En la actualidad, entrados ya en un nuevo milenio, existen en ciertos niveles interesados en el tema de la libertad religiosa deseos de una nueva legislación que contemple de manera más real este asunto, y existe en el Congreso un proyecto de ley como propuesta de ley de libertad Religiosa en el Perú, presentado el mes pasado para su estudio.86 Desde esta tribuna ocasional le deseamos a este proyecto mejor suerte que a otros anteriores que con la influencia determinante del Instituto de Derecho Eclesiástico fueron eliminados del proceso y no pudieron llegar a su status legislativo.87

En realidad, en la actualidad en el Perú existe libertad religiosa jurídica mas no igualdad para todas las confesiones religiosas. Las llamadas minorías religiosas disfrutan de tolerancia dentro del marco jurídico establecido por la actual Constitución. ¿Llegará el día cuando sus legisladores depongan sus prejuicios y entiendan que sin libertad plena no hay progreso pleno? ¿Podrán ellos algún día entender que esta libertad no es una más sino la más esencial de todas?

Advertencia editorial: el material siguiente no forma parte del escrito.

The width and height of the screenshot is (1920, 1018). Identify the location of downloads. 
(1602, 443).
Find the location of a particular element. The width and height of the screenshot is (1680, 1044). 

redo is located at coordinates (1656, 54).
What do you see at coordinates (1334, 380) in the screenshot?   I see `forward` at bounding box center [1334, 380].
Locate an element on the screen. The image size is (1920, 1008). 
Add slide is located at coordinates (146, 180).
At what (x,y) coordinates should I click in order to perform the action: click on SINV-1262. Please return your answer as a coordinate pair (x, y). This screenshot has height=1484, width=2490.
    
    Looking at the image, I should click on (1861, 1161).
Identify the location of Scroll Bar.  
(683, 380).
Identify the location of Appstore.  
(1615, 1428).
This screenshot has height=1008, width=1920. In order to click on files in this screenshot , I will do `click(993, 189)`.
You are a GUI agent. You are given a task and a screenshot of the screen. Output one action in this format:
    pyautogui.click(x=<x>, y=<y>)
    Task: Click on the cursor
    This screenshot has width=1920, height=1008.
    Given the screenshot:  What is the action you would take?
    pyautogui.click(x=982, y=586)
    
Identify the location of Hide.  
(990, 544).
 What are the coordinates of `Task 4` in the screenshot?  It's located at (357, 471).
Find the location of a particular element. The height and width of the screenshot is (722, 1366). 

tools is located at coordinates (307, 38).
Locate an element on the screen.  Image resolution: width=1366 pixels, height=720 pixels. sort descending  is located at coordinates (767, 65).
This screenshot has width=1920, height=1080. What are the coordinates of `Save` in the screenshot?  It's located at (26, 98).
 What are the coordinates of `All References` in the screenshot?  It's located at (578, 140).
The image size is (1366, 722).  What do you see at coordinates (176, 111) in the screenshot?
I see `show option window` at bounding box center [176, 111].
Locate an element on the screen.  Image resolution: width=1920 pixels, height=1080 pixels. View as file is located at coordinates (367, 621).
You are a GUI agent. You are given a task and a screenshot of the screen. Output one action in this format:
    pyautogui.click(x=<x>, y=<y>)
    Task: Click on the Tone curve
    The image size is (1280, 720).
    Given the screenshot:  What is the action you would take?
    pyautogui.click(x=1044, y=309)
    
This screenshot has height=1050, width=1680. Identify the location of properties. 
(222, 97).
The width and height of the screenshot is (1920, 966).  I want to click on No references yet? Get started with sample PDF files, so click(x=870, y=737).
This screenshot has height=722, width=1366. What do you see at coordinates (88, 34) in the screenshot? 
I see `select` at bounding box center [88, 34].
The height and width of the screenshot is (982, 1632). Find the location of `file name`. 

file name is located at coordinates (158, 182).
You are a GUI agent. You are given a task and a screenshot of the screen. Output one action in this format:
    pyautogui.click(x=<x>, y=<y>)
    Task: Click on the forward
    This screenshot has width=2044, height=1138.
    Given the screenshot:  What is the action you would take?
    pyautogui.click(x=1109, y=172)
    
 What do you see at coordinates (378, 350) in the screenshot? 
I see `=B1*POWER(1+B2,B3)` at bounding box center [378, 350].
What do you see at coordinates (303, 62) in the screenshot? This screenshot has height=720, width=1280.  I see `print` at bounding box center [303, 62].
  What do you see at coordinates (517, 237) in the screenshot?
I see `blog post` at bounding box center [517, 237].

Fue el Papa Juan XXIII en su encíclica Pacem in Terris (el 11 de abril de 1963) quien declaró, que “cada ser humano tiene el derecho de honrar a Dios de acuerdo a los dictados de una conciencia correcta, y el derecho de profesar su religión privada y públicamente”. Veinticinco años después, en plena concordancia con esto, Juan Pablo II enfatizó, “cada violación de la libertad religiosa, sea abierta o secreta, produce daño fundamental a la causa de la paz, tal como otras violaciones de los derechos fundamentales de la persona humana.” Y tres años después, en un mensaje dado en el día mundial de la paz en 1991 aun enfatizó: “Si deseas paz, respeta la conciencia de cada persona . . . la libertad religiosa no es meramente un derecho humano más entre otros, . . . es el más fundamental, puesto que la dignidad de cada persona tiene su primera fuente en su relación esencial con Dios. . . . La libertad religiosa es la expresión más profunda de la libertad de conciencia”.

La libertad ha sido siempre el más grande deseo de la humanidad. La libertad de elección es la marca registrada de Dios puesta en lo más íntimo de quienes él creó a su imagen y semejanza; ningún otro puede atribuirse la legitimidad de ella. De acuerdo a las Escrituras, El mismo dio a la humanidad la libertad de obedecer o desobedecer sus determinaciones divinas. Esa es la razón por la cual la gente está dispuesta a enfrentar persecución, por razón de sus convicciones religiosas.

La expresión religiosa, que es la manera como afirmamos del Dios en quien creemos, no puede ser violada sin serias consecuencias. El mezquinar a un ciudadano o ciudadana la profesión de su fe es pisotear las aspiraciones con las cuales se identifican las naciones y los pueblos civilizados.

¿Qué es libertad? Se preguntaba Archibald MacLeish, y luego él mismo respondía: “Libertad es el derecho de escoger: el derecho para crear por ti mismo las alternativas de elección. Sin la posibilidad de elección y el ejercicio de elección un hombre no es hombre, sino un miembro, un instrumento, una cosa”.